1. Drawing is immediate: It’s hard to draw and also be obsessive about regrets (past) and worries (future). I learned that instinctively, unconsciously. Ever since childhood I’ve found drawing to be relaxing.

Obviously, this ceases to be the case if you worry about the drawing itself (“it’s terrible!”). That’s why I like to remind myself that drawing is both a noun and a verb: you don’t have to like the finished artifact to enjoy the activity. I try to let go, in advance, of any need for the artifact to be “good” – as if anybody really knew what good is, anyway.

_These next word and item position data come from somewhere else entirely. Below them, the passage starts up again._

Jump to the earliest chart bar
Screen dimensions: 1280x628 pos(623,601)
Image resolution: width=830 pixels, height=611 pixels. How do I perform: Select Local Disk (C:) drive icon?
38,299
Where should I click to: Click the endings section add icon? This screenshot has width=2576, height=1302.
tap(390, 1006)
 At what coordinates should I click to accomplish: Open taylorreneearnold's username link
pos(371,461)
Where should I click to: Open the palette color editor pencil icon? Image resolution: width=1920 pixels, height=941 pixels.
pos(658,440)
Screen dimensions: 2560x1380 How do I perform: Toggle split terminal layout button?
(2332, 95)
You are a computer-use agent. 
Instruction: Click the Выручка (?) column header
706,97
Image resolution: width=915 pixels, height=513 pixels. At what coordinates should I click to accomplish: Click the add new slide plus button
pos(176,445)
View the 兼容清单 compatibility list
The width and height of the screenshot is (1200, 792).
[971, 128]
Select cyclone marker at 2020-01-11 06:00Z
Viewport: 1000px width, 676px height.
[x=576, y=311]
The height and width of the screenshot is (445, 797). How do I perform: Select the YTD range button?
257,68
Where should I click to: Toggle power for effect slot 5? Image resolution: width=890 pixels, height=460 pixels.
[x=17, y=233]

2. Escaping the tyranny of words: I like words. I’ve used them all my working life, as a journalist and author. I have a couple of degrees in English. I’m very verbal.

But the downside is a tendency to become overwhelmingly analytical and logical. What I’ve learned through my breakdown and subsequent therapy is that I’m also capable of having feelings that are not logical. Drawing helps me to access those. And sometimes by seeing them on paper I’ve been able to recognize that they don’t “make sense”.

In fact, I’d go as far as to say that drawing saved my life. When I was in total despair, I drew some very dark pictures to help myself “see” the self-destructive urges from the outside. They looked bad, repulsive.

3. Drawing gives me agency: By making a mark on paper you apply your mind to shape the physical universe. It might not sound much, but when I felt utterly worthless, and alone, it gave me a teeny tiny boost to see my thoughts “out there”, even if nobody else would ever see them.


The workshop

I don’t know yet how many people will be attending this workshop. But I’m really looking forward to it.

I’ll probably give a short talk at the beginning, along the lines of this post, and explain a bit about who I am.

Then I’ll invite participants to think about what they’re hoping to get out of the session – and tell me!

Then we’ll do a series of very simple drawing exercises, taking about 10 minutes each. I’ll ask people to draw things in front of them (nothing complicated, probably cutlery, salt cellars, or coffee cups), and also draw certain things from memory – but nothing “therapeutic” – I don’t want to scare anybody off!

No experience is necessary, and people who are “bad at drawing” are particularly welcome, because they won’t intimidate anybody else.